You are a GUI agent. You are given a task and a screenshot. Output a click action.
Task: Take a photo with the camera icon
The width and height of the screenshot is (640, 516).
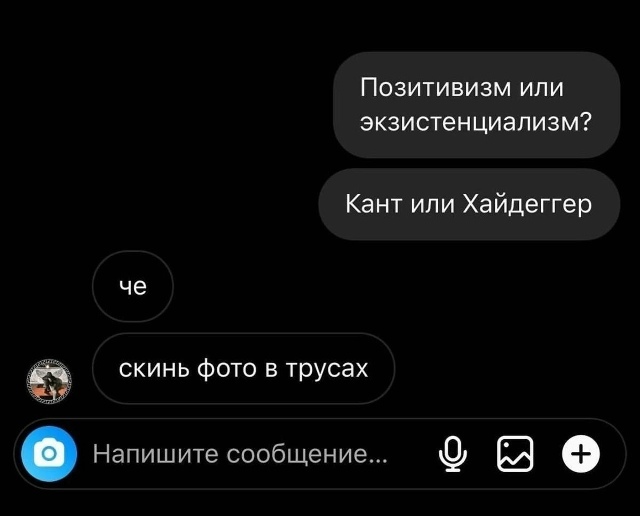[49, 454]
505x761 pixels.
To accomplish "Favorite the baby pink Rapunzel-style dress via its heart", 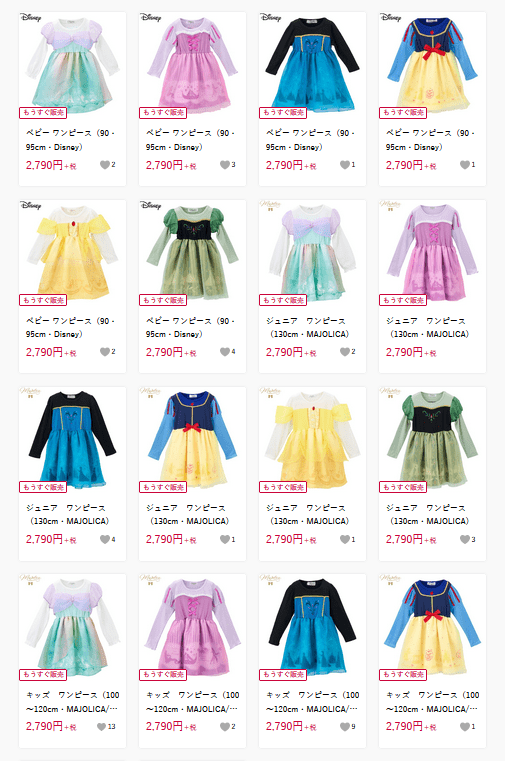I will pyautogui.click(x=225, y=165).
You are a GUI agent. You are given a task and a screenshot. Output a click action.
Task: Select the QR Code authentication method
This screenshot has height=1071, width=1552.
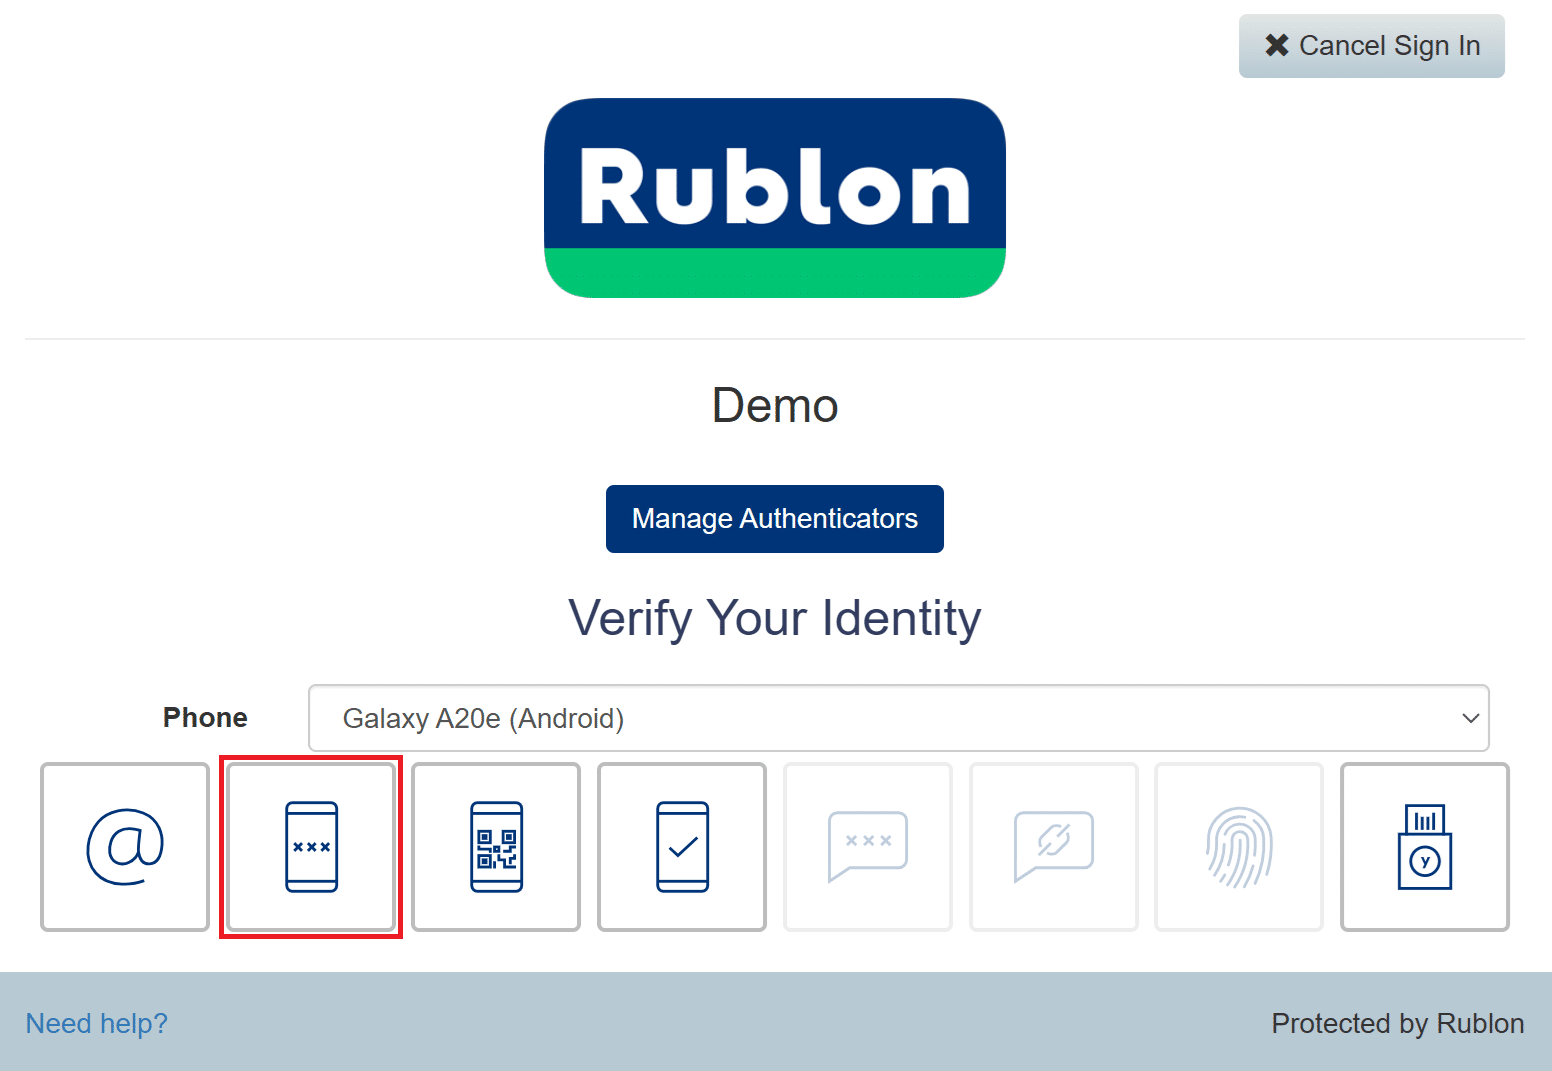click(x=496, y=847)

________________

| About this task |
Starting with the first line of the data above, write out each line exactly up to and including the line that holds "505x761 pixels.". Pictures stay out.

| Result for this exercise |
You are a GUI agent. You are given a task and a screenshot. Output a click action.
Task: Take a photo with the camera icon
The width and height of the screenshot is (640, 516).
[49, 454]
505x761 pixels.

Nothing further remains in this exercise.